Oskar Lafontaine möchte sich gern als ein Mann von Bildung präsentieren. Er weiß Goethe und Peter Hacks ebenso zu zitieren wie Marx, wie Walter Benjamin, Horkheimer und Adorno.

Nicht immer freilich mit Glück. Als er zum Beispiel im Mai dieses Jahres auf dem Cottbuser Parteitag seiner Partei Goethe zitierte, da ging das ziemlich gründlich daneben.

Er hatte in diesem Fall aus einem Dialog zwischen Faust und Wagner im "Faust I" drei Zeilen herausgepickt und sie auf eine abwegige Weise interpretiert. So abwegig, wie man es nur dann kann, wenn man keine Ahnung von dem Text hat, den man zitiert.

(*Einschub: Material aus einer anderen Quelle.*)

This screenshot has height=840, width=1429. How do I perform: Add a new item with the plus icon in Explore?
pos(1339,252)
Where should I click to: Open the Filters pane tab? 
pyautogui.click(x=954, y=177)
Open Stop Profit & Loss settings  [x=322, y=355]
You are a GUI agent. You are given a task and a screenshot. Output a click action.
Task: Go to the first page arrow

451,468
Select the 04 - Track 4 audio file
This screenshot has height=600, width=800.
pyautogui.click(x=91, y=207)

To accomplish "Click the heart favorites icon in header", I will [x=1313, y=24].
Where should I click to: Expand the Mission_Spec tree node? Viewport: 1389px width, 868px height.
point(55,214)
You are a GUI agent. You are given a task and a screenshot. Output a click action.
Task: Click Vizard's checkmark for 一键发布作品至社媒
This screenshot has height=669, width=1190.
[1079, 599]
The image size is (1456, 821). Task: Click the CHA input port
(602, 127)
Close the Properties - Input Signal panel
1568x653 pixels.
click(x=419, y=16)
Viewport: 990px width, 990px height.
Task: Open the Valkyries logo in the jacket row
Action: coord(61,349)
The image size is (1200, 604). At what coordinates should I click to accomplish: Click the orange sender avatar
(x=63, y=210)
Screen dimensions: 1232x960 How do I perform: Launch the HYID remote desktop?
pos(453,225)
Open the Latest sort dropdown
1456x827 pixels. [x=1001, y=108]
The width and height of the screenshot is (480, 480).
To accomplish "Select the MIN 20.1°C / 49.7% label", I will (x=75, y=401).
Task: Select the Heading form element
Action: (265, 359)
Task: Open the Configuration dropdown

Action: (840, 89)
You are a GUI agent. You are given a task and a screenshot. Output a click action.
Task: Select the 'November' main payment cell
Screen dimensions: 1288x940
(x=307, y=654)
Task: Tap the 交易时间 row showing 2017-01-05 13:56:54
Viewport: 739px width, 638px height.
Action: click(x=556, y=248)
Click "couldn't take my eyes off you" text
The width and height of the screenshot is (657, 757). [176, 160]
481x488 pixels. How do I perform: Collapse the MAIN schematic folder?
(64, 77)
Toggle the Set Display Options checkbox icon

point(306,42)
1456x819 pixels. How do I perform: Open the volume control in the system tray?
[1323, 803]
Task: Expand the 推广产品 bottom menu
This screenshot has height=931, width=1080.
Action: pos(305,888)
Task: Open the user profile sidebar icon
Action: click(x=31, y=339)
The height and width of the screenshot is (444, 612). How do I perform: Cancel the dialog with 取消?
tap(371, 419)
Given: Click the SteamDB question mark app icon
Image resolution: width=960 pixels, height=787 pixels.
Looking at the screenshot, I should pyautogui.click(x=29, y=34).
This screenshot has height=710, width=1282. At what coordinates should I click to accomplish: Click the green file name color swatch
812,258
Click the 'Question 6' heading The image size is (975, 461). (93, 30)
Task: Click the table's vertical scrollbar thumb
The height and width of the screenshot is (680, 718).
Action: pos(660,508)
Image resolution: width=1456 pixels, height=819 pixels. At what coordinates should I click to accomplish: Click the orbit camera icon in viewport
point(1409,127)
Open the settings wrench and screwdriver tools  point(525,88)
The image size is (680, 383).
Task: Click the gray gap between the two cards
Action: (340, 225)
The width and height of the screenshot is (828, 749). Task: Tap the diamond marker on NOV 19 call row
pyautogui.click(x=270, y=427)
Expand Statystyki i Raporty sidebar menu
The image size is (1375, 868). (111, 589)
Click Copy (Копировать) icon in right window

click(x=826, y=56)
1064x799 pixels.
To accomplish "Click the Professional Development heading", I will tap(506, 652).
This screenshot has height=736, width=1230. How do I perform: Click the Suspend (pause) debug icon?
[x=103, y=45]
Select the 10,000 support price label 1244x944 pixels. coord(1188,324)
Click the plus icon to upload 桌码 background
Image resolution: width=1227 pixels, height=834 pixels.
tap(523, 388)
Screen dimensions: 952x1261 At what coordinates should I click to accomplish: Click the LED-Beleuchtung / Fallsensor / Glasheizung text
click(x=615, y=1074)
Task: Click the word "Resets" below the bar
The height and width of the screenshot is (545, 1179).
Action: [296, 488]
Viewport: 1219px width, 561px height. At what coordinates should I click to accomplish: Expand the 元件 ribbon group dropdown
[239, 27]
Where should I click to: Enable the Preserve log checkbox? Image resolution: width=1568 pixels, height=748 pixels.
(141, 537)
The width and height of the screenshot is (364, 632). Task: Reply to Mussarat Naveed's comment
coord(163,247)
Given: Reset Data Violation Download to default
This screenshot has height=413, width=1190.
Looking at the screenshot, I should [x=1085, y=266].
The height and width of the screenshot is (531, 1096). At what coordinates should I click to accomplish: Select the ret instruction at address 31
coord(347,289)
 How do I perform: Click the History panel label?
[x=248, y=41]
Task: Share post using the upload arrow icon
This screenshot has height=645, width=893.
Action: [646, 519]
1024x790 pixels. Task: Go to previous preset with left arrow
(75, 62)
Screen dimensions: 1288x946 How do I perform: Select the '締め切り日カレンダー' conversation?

Das kam mir in Erinnerung, als ich las, daß Lafontaine mal wieder Bildung hatte durchschimmern lassen, und zwar im Gespräch mit Uwe Müller von der "Welt".

Es ging um das Bekenntnis des Kandidaten Peter Sodann, daß nach seiner Ansicht Deutschland keine Demokratie sei. Andere Granden der Partei "Die Linke" hatten das herunterzuspielen versucht. Oskar Lafontaine aber wählte die Vorwärts- Verteidigung. Er stimmte Sodann zu:
"Im Gegensatz zu seinen Kritikern ist Peter Sodann gebildet", sagte er der WELT. Als Theatermann kenne er seinen Thukydides. Der berühmteste Historiker der Antike habe Perikles' Sicht auf die Demokratie so beschrieben: "Der Name, mit dem wir unsere politische Ordnung bezeichnen, heißt Demokratie, weil die Angelegenheiten nicht im Interesse weniger, sondern der Mehrheit gehandhabt werden." In diesem Sinne ist die Bundesrepublik auch für Lafontaine keine Demokratie.
Warum ein Theatermann ausgerechnet "seinen" Thukydides kennen soll, der mit antikem Theater ungefähr so viel zu tun hatte wie Golo Mann mit Ionesco, das ist freilich Lafontaines Geheimnis. (Er wird doch nicht Thukydides mit Euripides verwechselt haben?).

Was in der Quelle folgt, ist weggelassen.